Re: [PATCH v3 1/3] KVM: Implement dirty quota-based throttling of vcpus

Shivam Kumar <shivam.kumar1@xxxxxxxxxxx> · Tue, 3 May 2022 12:52:26 +0530

On 03/05/22 3:44 am, Peter Xu wrote:
Hi, Shivam,

On Sun, Mar 06, 2022 at 10:08:48PM +0000, Shivam Kumar wrote:
+static inline int kvm_vcpu_check_dirty_quota(struct kvm_vcpu *vcpu)
+{
+	u64 dirty_quota = READ_ONCE(vcpu->run->dirty_quota);
+	u64 pages_dirtied = vcpu->stat.generic.pages_dirtied;
+	struct kvm_run *run = vcpu->run;
+
+	if (!dirty_quota || (pages_dirtied < dirty_quota))
+		return 1;
+
+	run->exit_reason = KVM_EXIT_DIRTY_QUOTA_EXHAUSTED;
+	run->dirty_quota_exit.count = pages_dirtied;
+	run->dirty_quota_exit.quota = dirty_quota;
Pure question: why this needs to be returned to userspace?  Is this value
set from userspace?

1) The quota needs to be replenished once exhasuted.
2) The vcpu should be made to sleep if it has consumed its quota pretty 
quick.

Both these actions are performed on the userspace side, where we expect 
a thread calculating the quota at very small regular intervals based on 
network bandwith information. This can enable us to micro-stun the vcpus 
(steal their runtime just the moment they were dirtying heavily).

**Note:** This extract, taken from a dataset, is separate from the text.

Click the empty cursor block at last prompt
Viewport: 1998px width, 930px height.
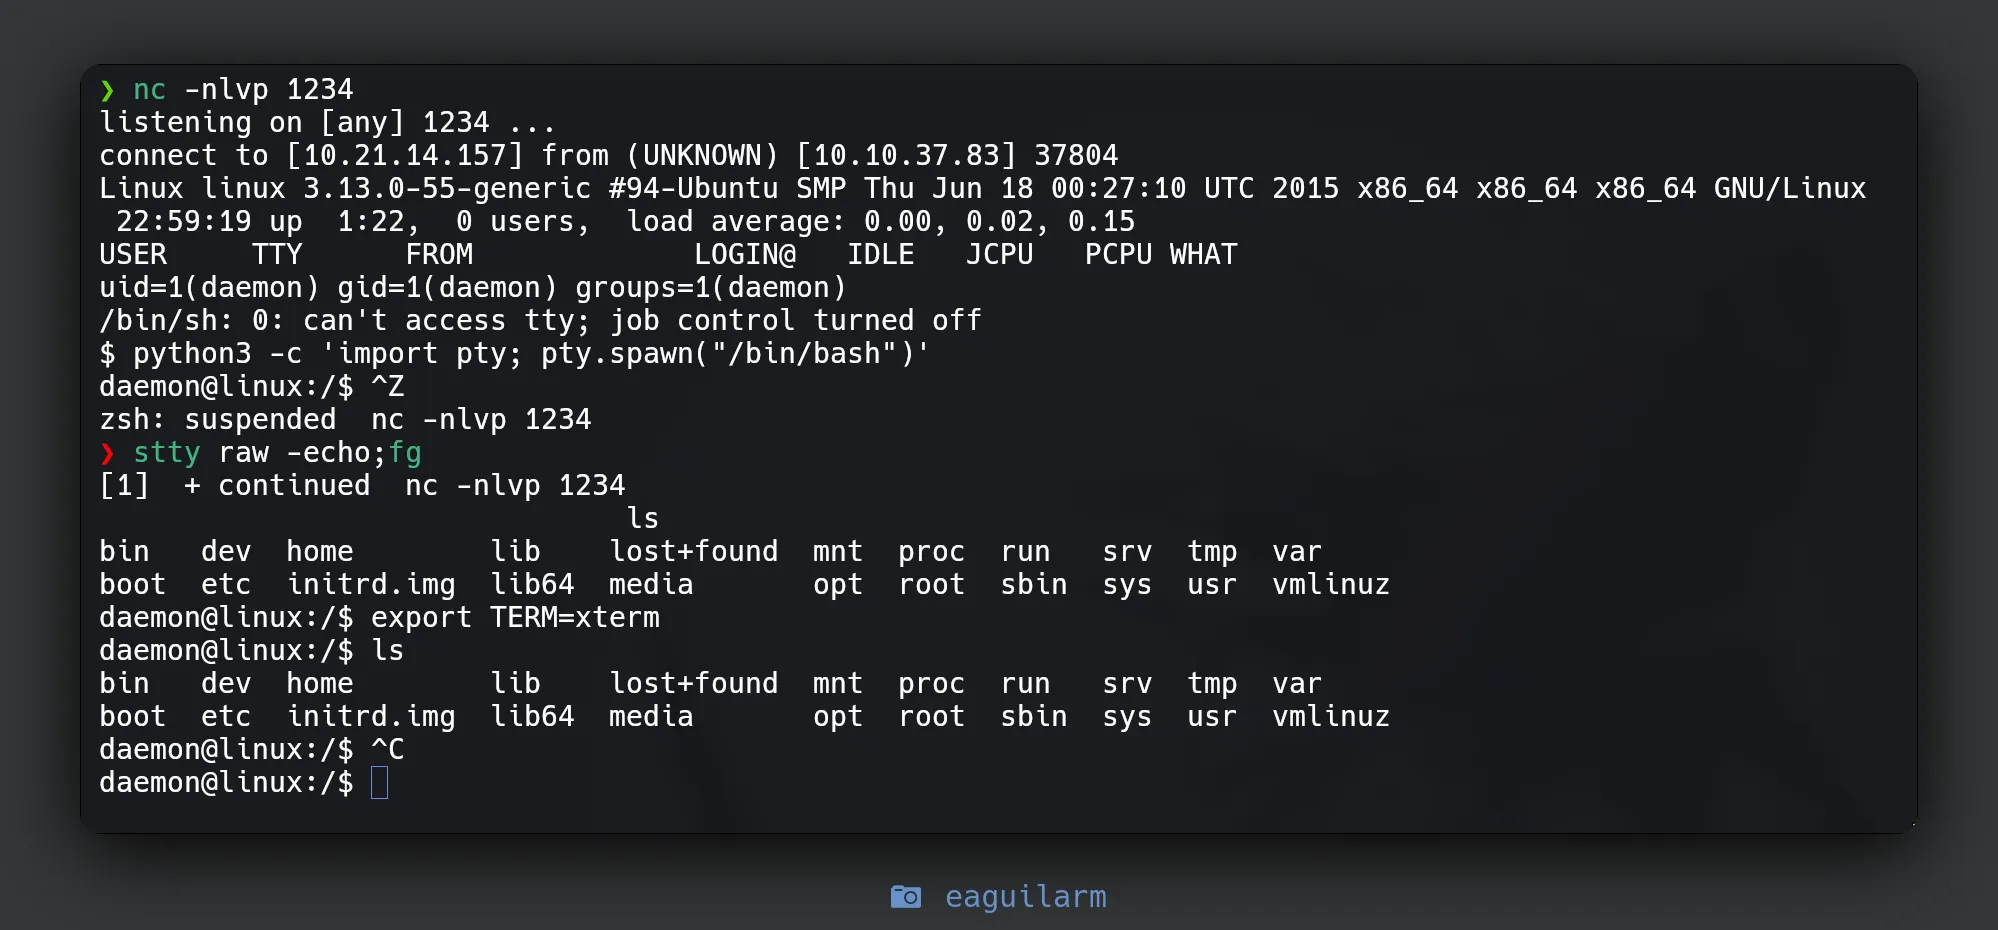[x=379, y=782]

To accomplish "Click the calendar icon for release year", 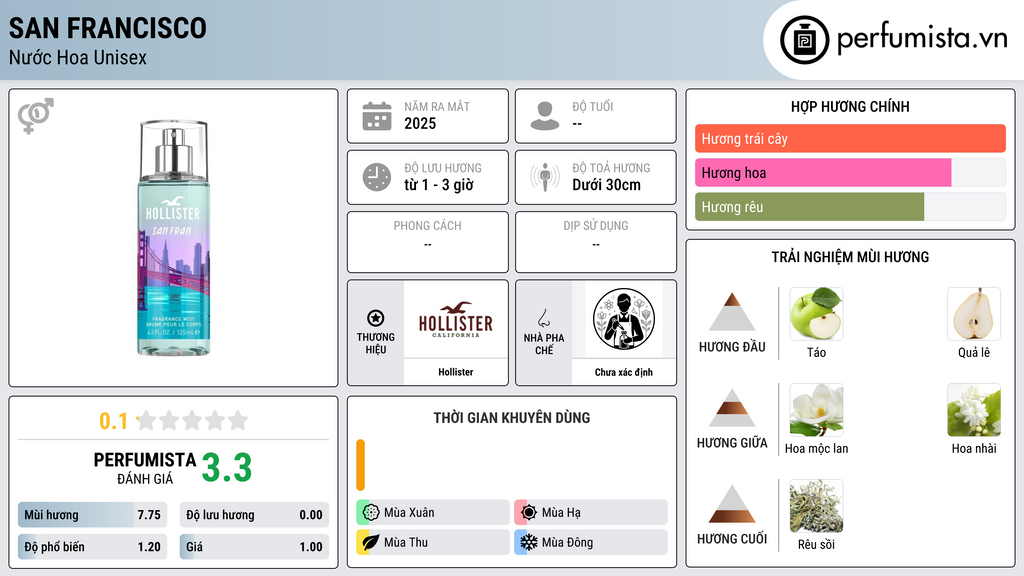I will pos(377,116).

We have implemented a "common quota" approach, i.e. transfering any 
unused quota to a common pool so that it can be consumed by any vcpu in 
the next interval on FCFS basis.

It seemed fit to implement all this logic on the userspace side and just 
keep the "dirty count" and the "logic to exit to userspace whenever the 
vcpu has consumed its quota" on the kernel side. The count is required 
on the userspace side because there are cases where a vcpu can actually 
dirty more than its quota (e.g. if PML is enabled). Hence, this 
information can be useful on the userspace side and can be used to 
re-adjust the next quotas.

Thank you for the question. Please let me know if you have further concerns.

+	return 0;
+}
The other high level question is whether you have considered using the ring
full event to achieve similar goal?

Right now KVM_EXIT_DIRTY_RING_FULL event is generated when per-vcpu ring
gets full.  I think there's a problem that the ring size can not be
randomly set but must be a power of 2.  Also, there is a maximum size of
ring allowed at least.

However since the ring size can be fairly small (e.g. 4096 entries) it can
still achieve some kind of accuracy.  For example, the userspace can
quickly kick the vcpu back to VM_RUN only until it sees that it reaches
some quota (and actually that's how dirty-limit is implemented on QEMU,
contributed by China Telecom):

https://urldefense.proofpoint.com/v2/url?u=https-3A__lore.kernel.org_qemu-2Ddevel_cover.1646243252.git.huangy81-40chinatelecom.cn_&d=DwIBaQ&c=s883GpUCOChKOHiocYtGcg&r=4hVFP4-J13xyn-OcN0apTCh8iKZRosf5OJTQePXBMB8&m=y6cIruIsp50rH6ImgUi28etki9RTCTHLhRic4IzAtLa62j9PqDMsKGmePy8wGIy8&s=tAZZzTjg74UGxGVzhlREaLYpxBpsDaNV4X_DNdOcUJ8&e=

Is there perhaps some explicit reason that dirty ring cannot be used?

Thanks!
When we started this series, AFAIK it was not possible to set the dirty 
ring size once the vcpus are created. So, we couldn't dynamically set 
dirty ring size. Also, since we are going for micro-stunning and the 
allowed dirties in such small intervals can be pretty low, it can cause 
issues if we can only use a dirty quota which is a power of 2. For 
instance, if the dirty quota is to be set to 9, we can only set it to 16 
(if we round up) and if dirty quota is to be set to 15 we can only set 
it to 8 (if we round down). I hope you'd agree that this can make a huge 
difference.

Also, this approach works for both dirty bitmap and dirty ring interface 
which can help in extending this solution to other architectures.

I'm very grateful for the questions. Looking forward to more feedback. 
Thanks.